[Problem to solve]
The answer must be every line from the entries below that contains "agent".

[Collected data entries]
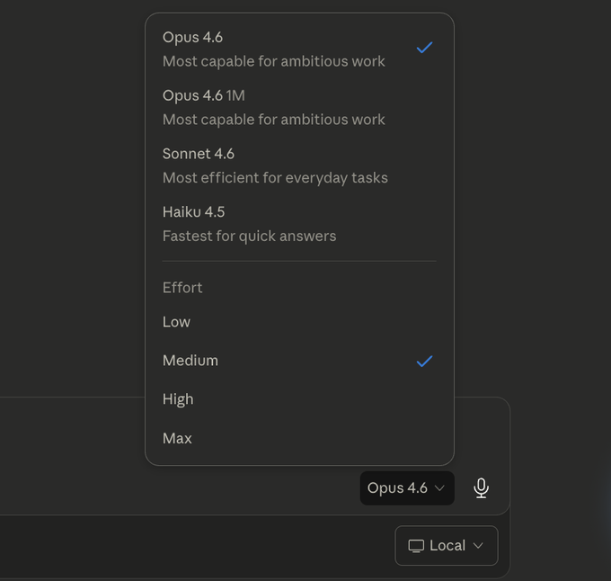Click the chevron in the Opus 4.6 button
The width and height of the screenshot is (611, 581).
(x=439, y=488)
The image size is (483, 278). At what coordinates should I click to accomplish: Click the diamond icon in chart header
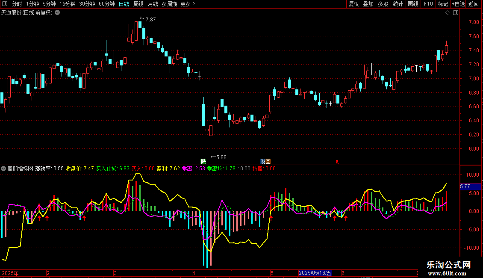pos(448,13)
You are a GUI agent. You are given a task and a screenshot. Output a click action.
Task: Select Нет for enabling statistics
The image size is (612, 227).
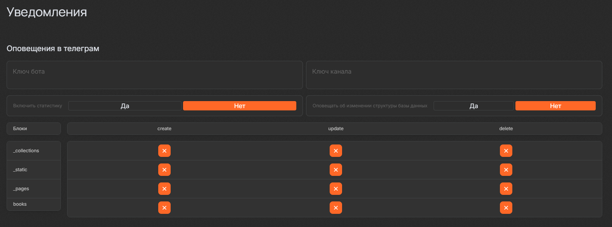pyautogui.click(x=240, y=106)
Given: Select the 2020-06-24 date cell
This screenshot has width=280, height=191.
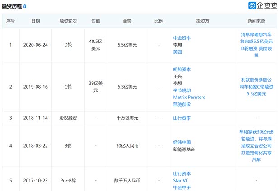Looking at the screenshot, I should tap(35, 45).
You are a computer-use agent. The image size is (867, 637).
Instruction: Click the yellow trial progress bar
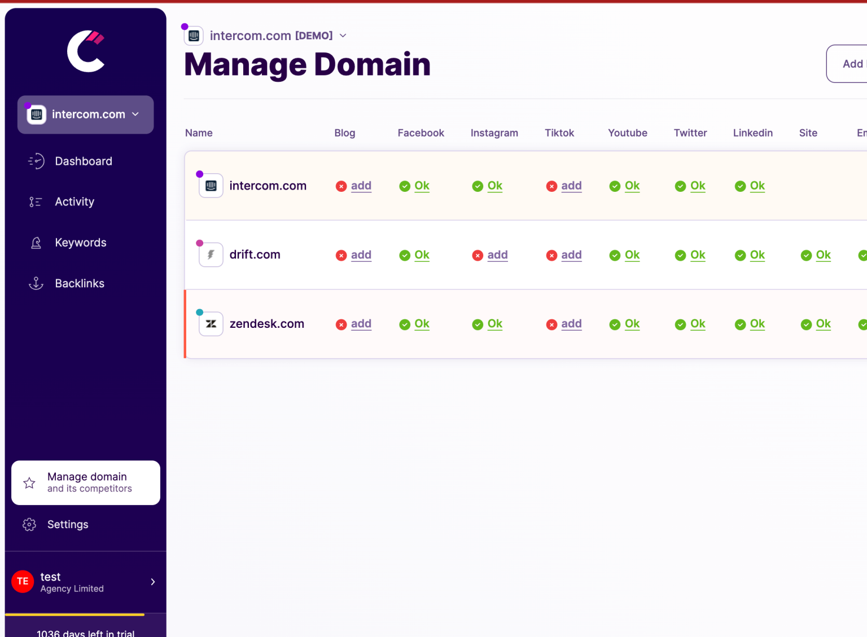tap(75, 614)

[Exercise response]
You are a GUI agent. You are given a task and a screenshot. Output a click action.
You are a computer-use agent. The image size is (867, 637).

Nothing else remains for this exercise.